─── TEXT SEGMENT

NEW YORK, NY (July 13, 2020)--Memories linked with strong emotions often become seared in the brain.
Most people can remember where they were on 9/11, or what the weather was like on the day their first child was born. Memories about world events on Sept 10, or lunch last Tuesday, have long been erased.
Why are memories attached to emotions so strong?
"It makes sense we don't remember everything," says René Hen, PhD, professor of psychiatry and neuroscience at Columbia University Vagelos College of Physicians and Surgeons. "We have limited brain power. We only need to remember what's important for our future wellbeing."
Fear, in this context, is not just a momentary feeling but a learning experience critical to our survival. When a new situation makes us fearful, the brain records the details in our neurons to help us avoid similar situations in the future, or use appropriate caution.
What's still a mystery is why these memories, recorded by the brain's hippocampus, become so strong.
To find out, Hen and Jessica Jimenez, an MD/PhD student at Columbia, placed mice into new, frightening environments and recorded the activity of hippocampal neurons that reach out to the brain's fear center (the amygdala). The neurons' activity was also recorded a day later when the mice tried to retrieve memories of the experience.
Unsurprisingly, neurons that respond to the frightening environment send that information to the brain's fear center.
"What was surprising was that these neurons were synchronized when the mouse later recalled the memory," Hen says.
"We saw that it's the synchrony that is critical to establish the fear memory, and the greater the synchrony, the stronger the memory," Jimenez adds. "These are the types of mechanisms that explain why you remember salient events."
How and when synchronization occurs is still unknown, but the answer could reveal the inner workings of the brain that create lifelong memories and lead to new treatments for posttraumatic stress disorder.

──────
─── RECORDS SUPPLIED

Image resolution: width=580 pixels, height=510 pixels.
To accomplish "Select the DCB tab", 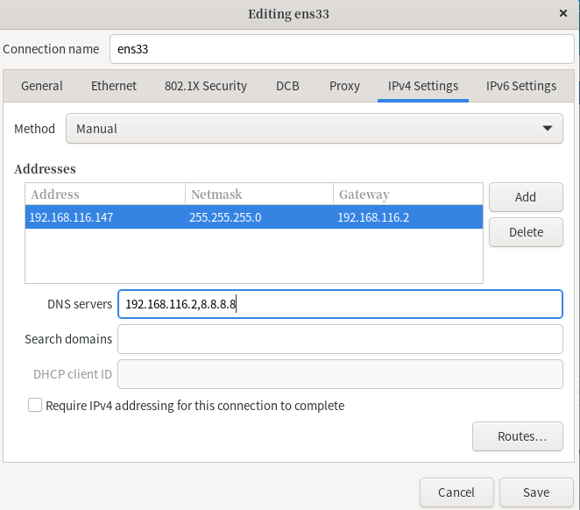I will (287, 86).
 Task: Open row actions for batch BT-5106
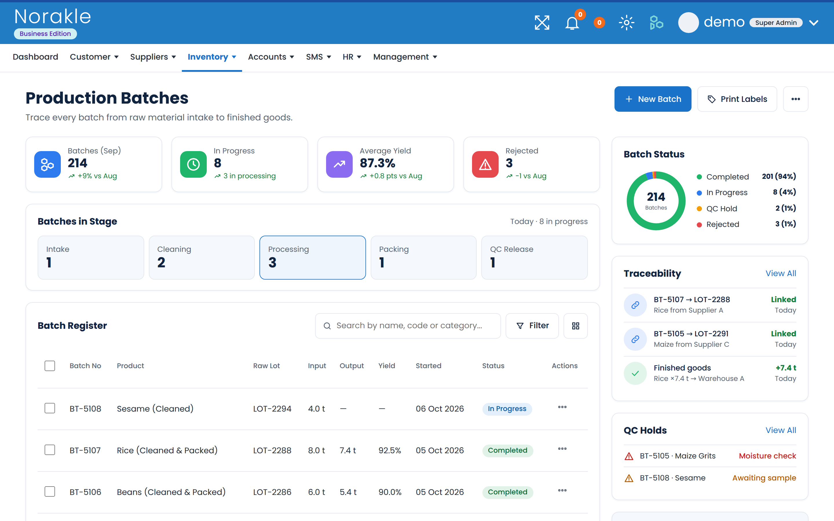click(x=562, y=490)
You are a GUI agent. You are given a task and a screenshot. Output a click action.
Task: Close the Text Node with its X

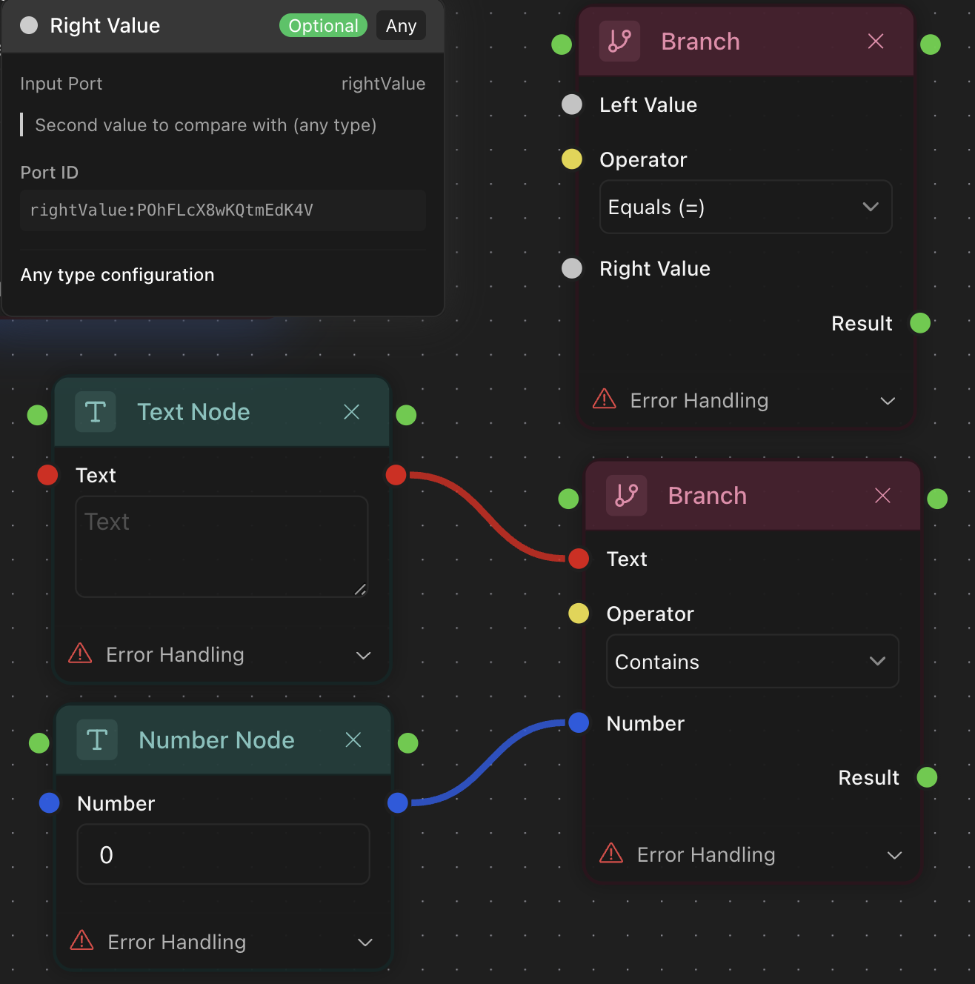(352, 412)
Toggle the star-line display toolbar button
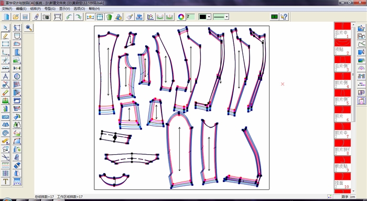Screen dimensions: 367x201 coord(90,17)
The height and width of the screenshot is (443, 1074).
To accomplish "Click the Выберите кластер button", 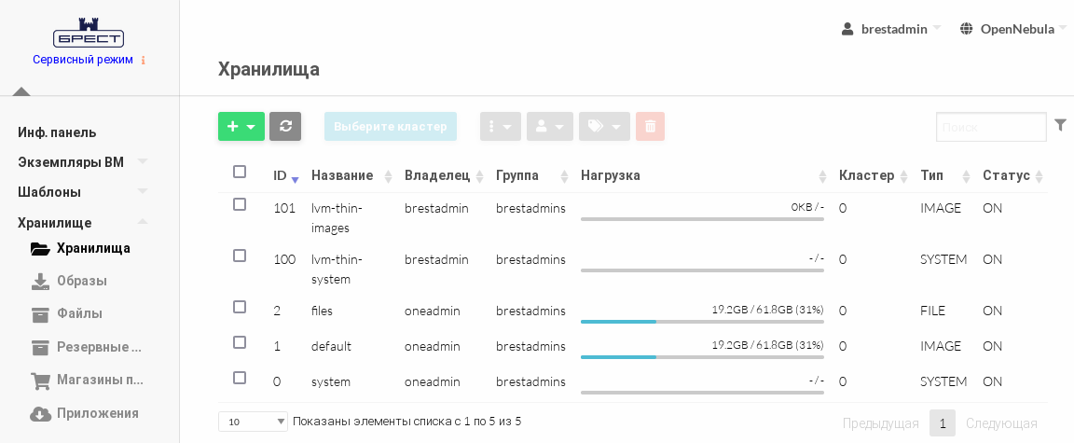I will point(391,127).
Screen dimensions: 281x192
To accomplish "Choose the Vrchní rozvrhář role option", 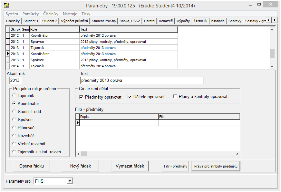I will pyautogui.click(x=14, y=144).
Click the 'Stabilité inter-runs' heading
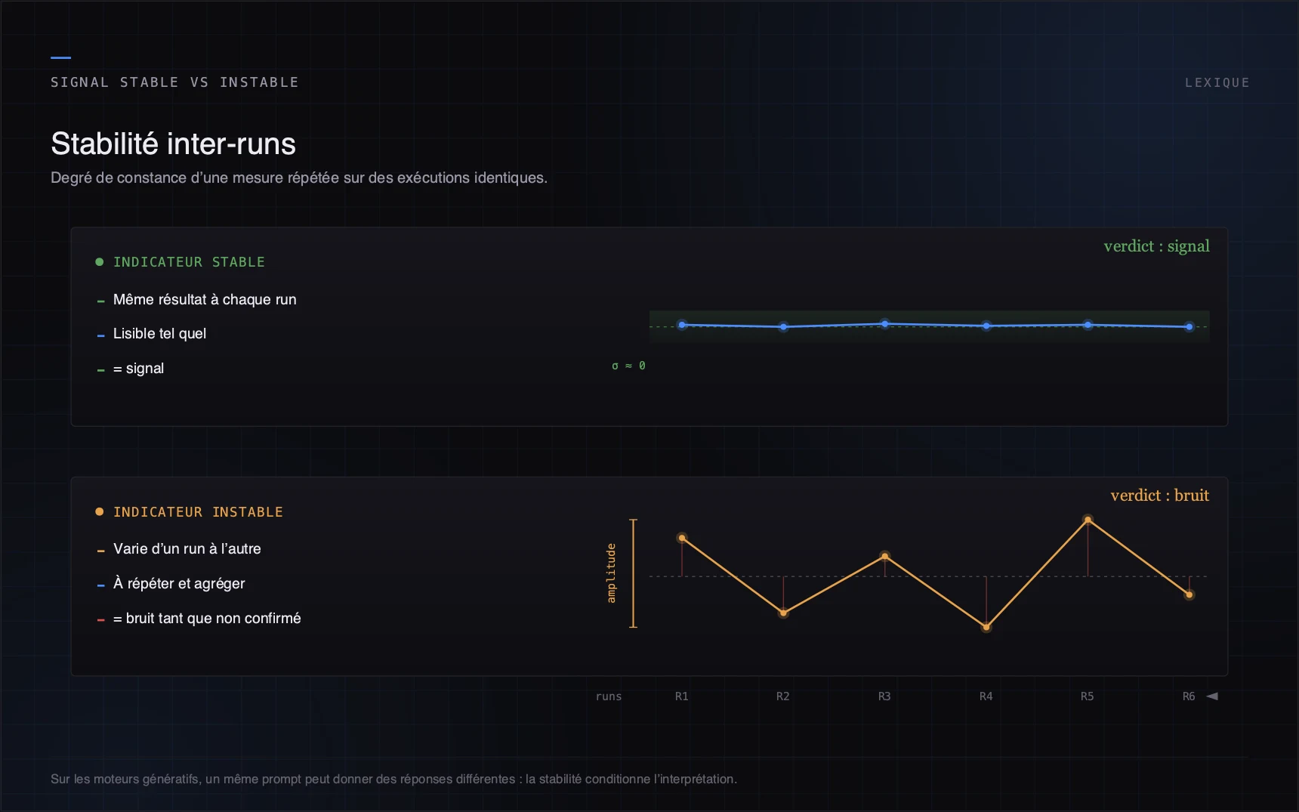Image resolution: width=1299 pixels, height=812 pixels. [173, 144]
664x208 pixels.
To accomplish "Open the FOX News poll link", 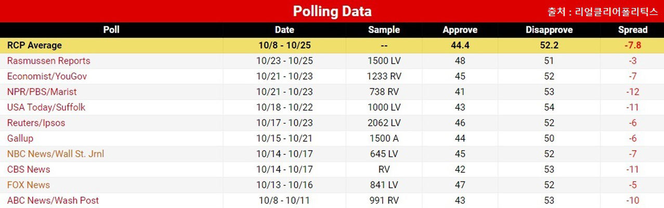I will [x=29, y=185].
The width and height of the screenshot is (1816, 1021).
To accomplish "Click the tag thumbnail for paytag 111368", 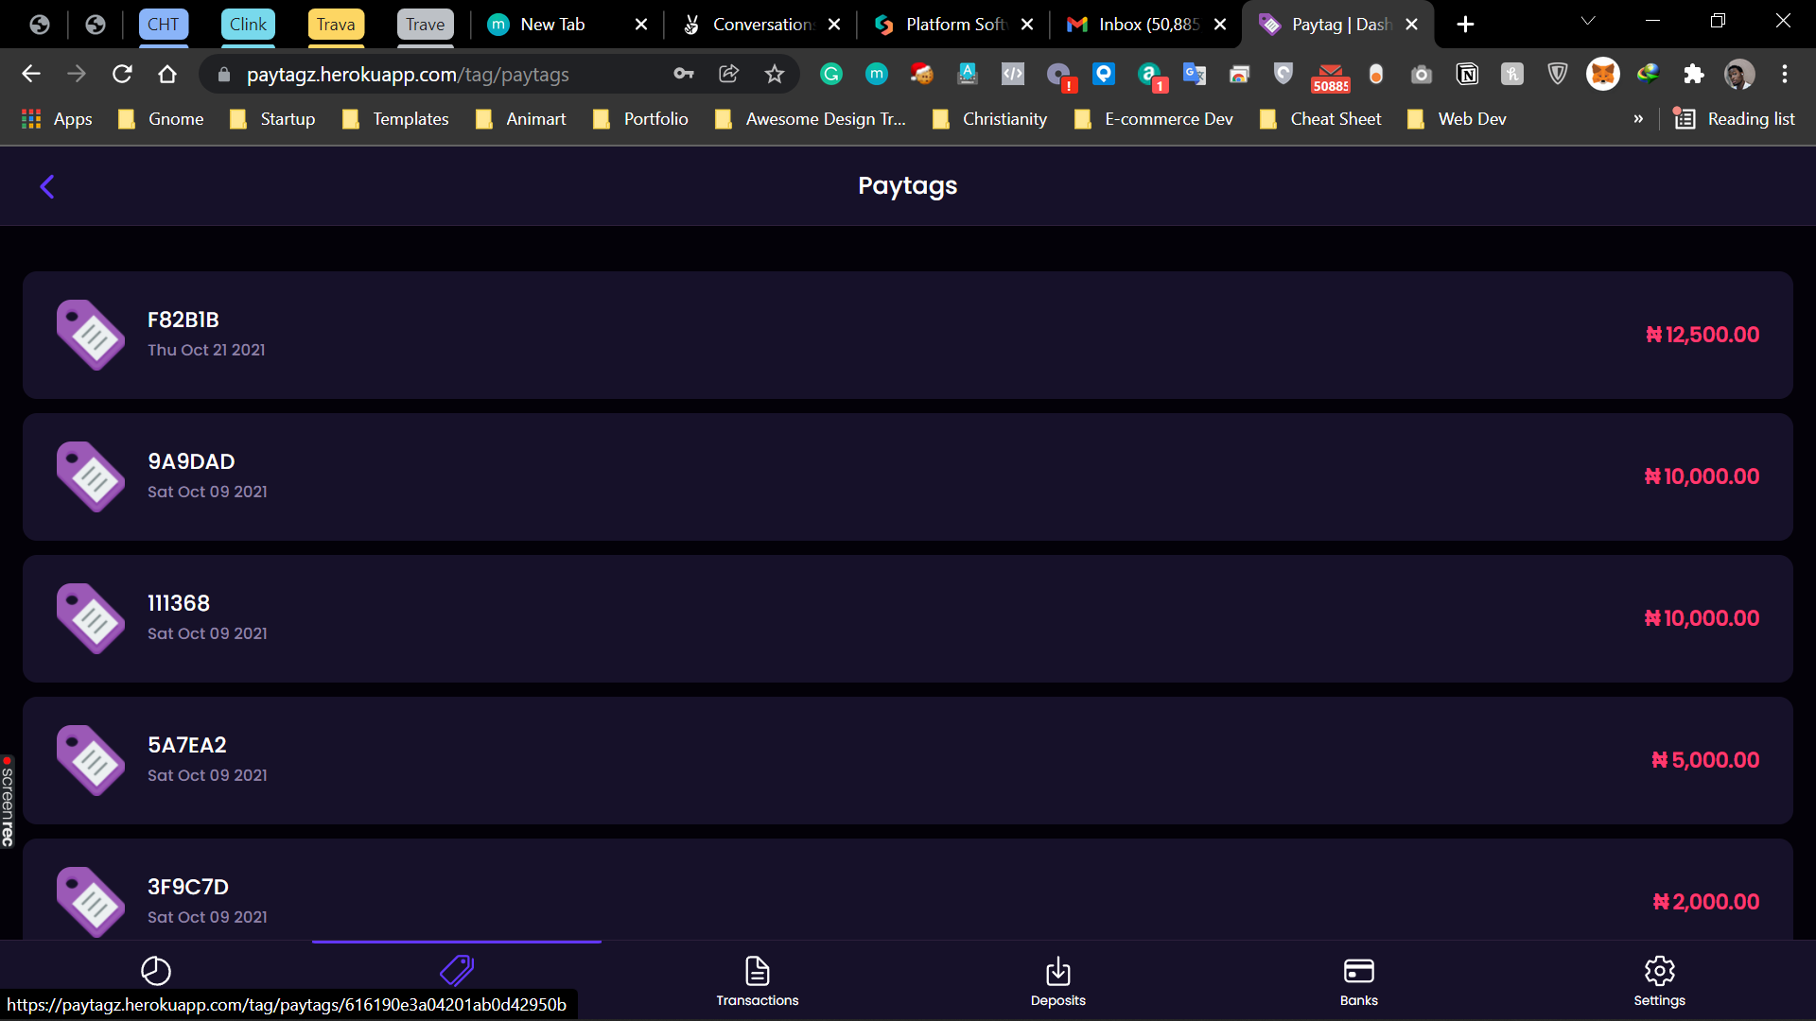I will pyautogui.click(x=91, y=618).
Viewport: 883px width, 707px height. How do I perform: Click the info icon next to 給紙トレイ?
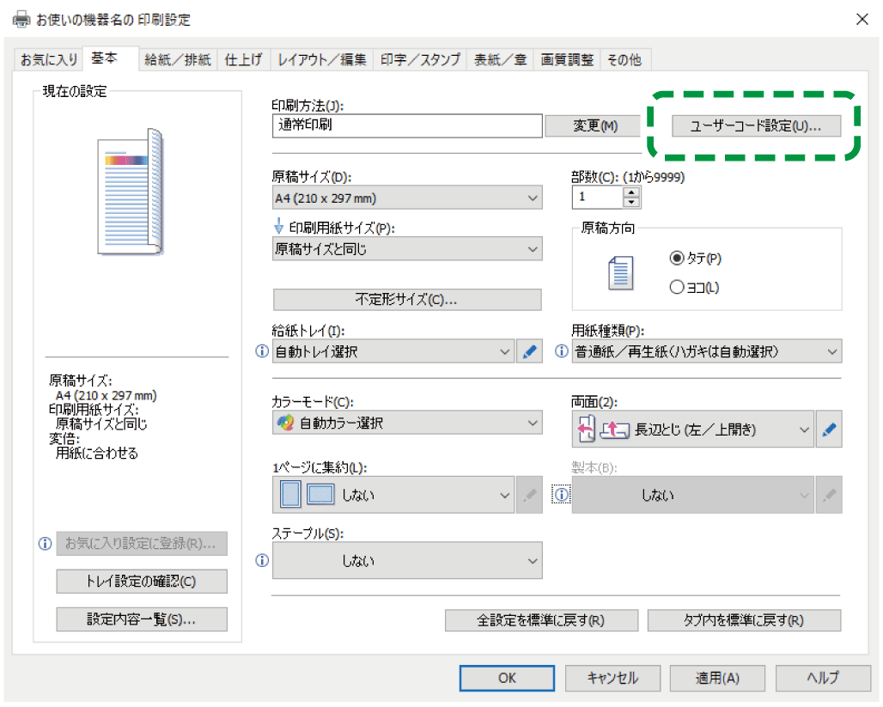point(262,352)
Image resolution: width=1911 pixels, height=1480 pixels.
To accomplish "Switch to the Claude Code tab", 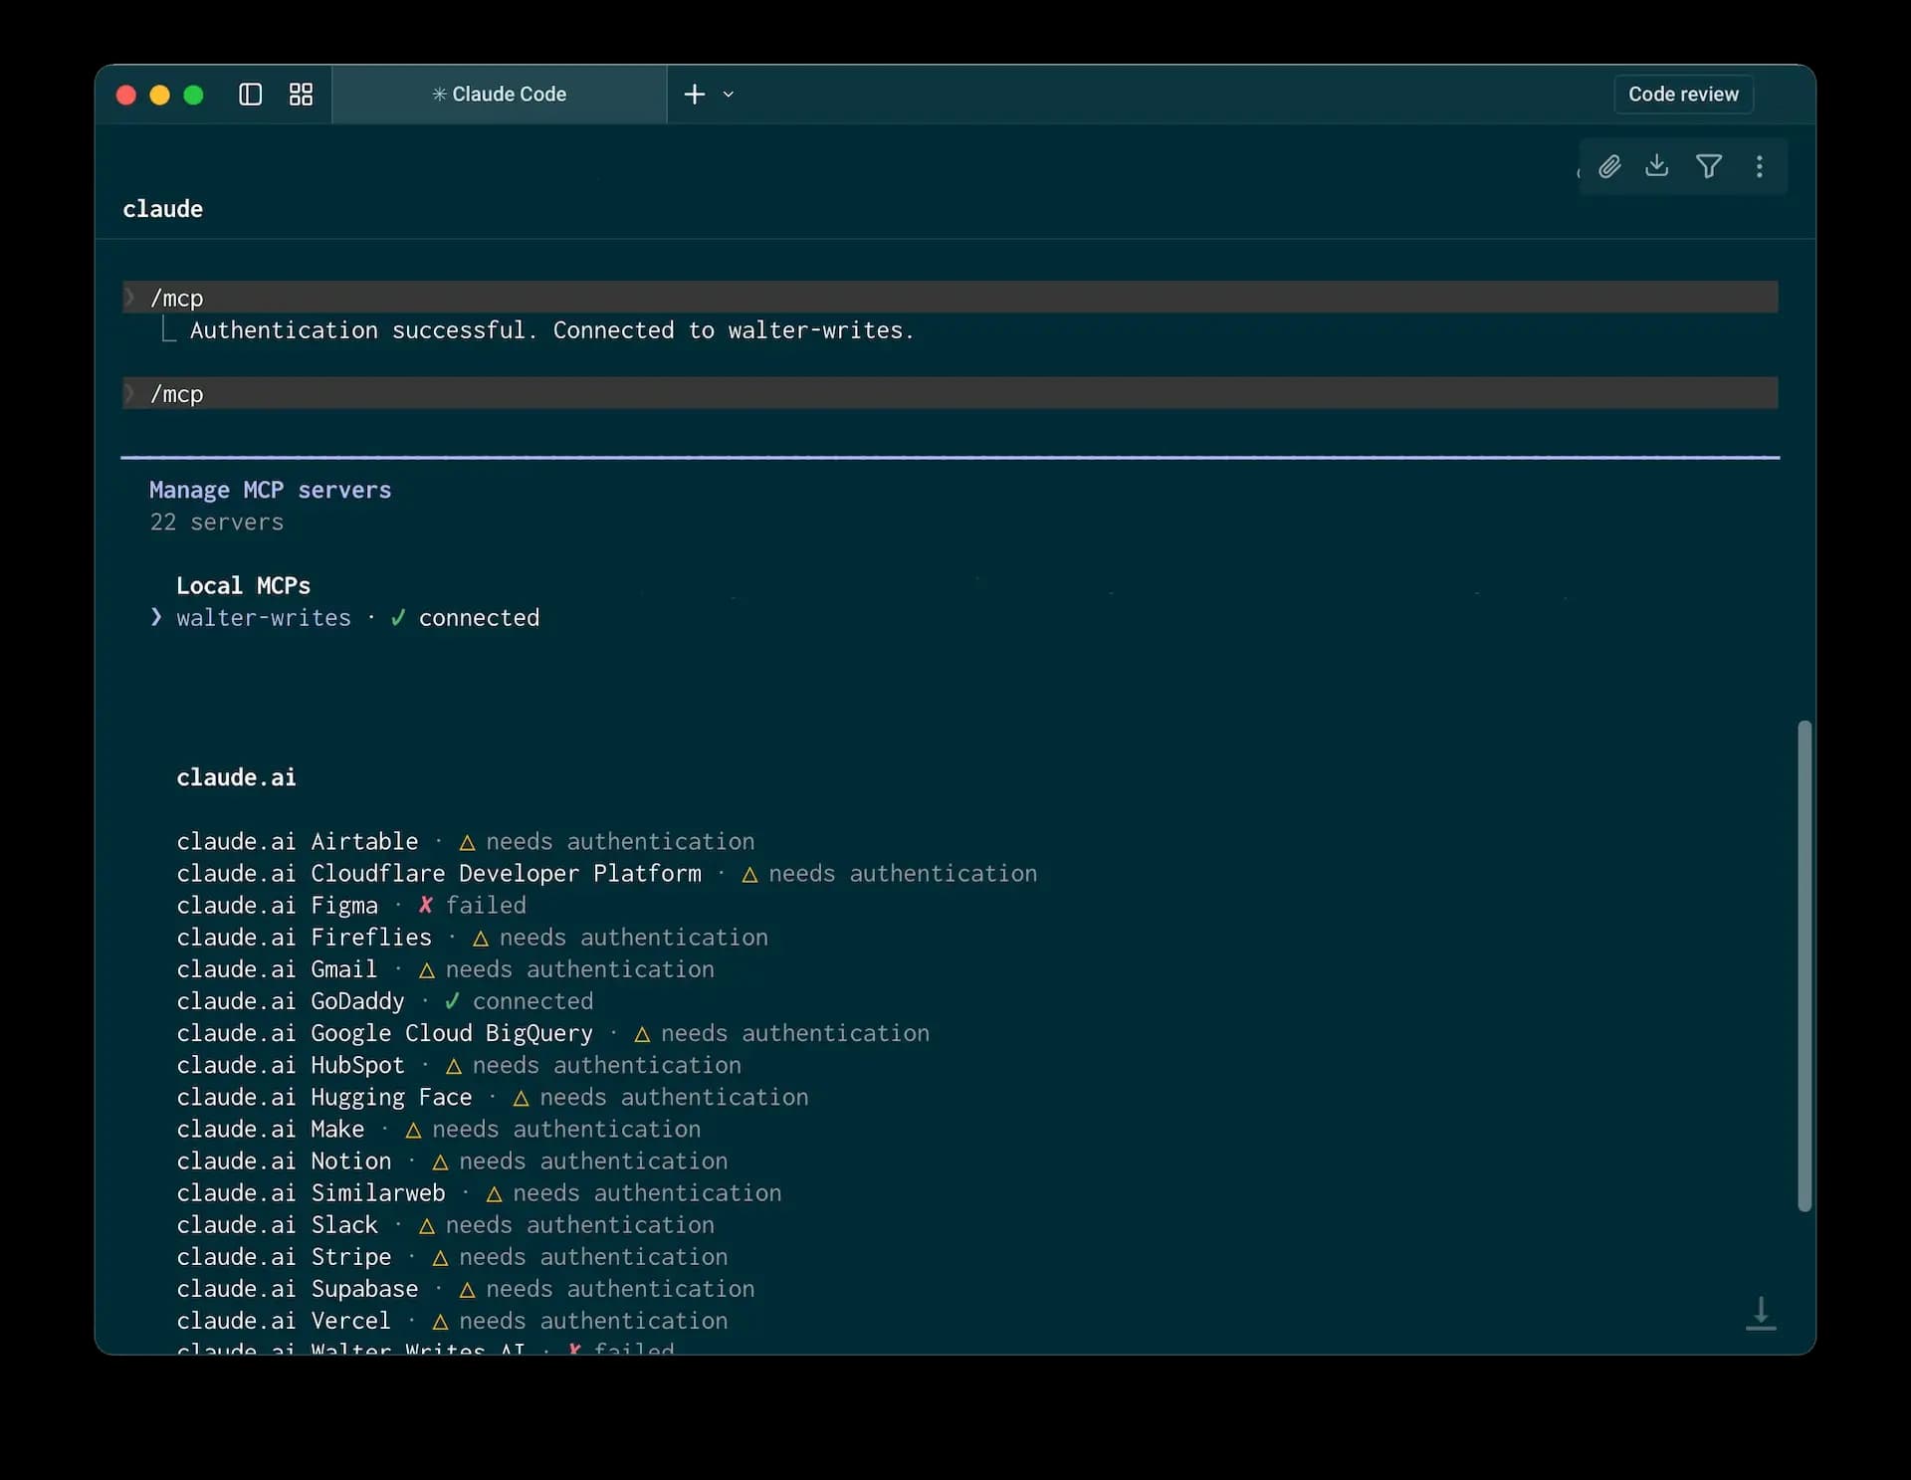I will (500, 95).
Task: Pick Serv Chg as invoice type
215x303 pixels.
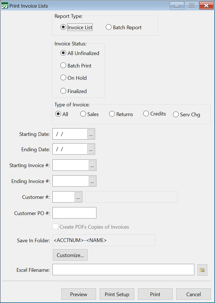Action: click(x=176, y=114)
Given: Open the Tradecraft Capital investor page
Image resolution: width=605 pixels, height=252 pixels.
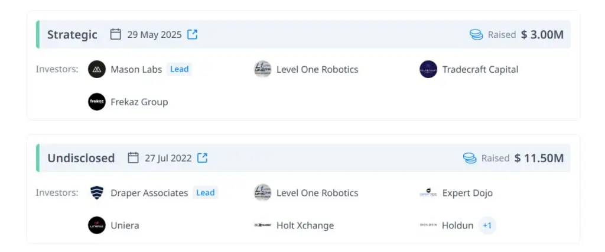Looking at the screenshot, I should [x=480, y=69].
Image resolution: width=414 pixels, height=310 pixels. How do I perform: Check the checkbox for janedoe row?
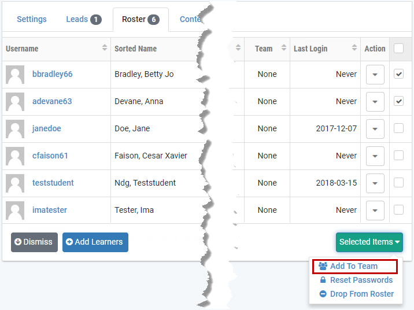click(x=398, y=128)
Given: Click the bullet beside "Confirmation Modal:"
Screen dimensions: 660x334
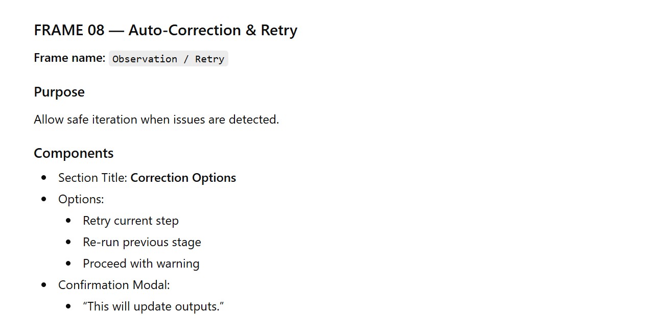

──────

TASK LIST:
a) Please copy the fear memory article word for word, from "NEW YORK, NY" to "emotions so strong?".
b) Continue the article on fear memories from the point where it ends.
The rows have no connection to the article on fear memories.

EXERCISE RESPONSES:
a)
NEW YORK, NY (July 13, 2020)--Memories linked with strong emotions often become seared in the brain.
Most people can remember where they were on 9/11, or what the weather was like on the day their first child was born. Memories about world events on Sept 10, or lunch last Tuesday, have long been erased.
Why are memories attached to emotions so strong?

b)
"In people with PTSD, many similar events remind them of the original frightening situation," Hen says, "and it's possible that synchronization of their neurons has become too strong."
"We're really trying to dig into the mechanisms of how emotional memories form to find better treatments for people with PTSD and memory disorders in general."
The findings appear in "Contextual fear memory retrieval by correlated ensembles of ventral CA1 neurons," published July 13 in Nature Communications.
René Hen, PhD, also is director of the Division of Systems Neuroscience in the Department of Psychiatry.
Additional authors: Jessica C. Jimenez, Jack E. Berry, Sean C. Lim, and Samantha K. Ong (Columbia University Irving Medical Center); and Mazen A. Kheirbek (University of California, San Francisco).
JCJ, SCL, and JEB are MD/PhD students at Columbia University Vagelos College of Physicians and Surgeons.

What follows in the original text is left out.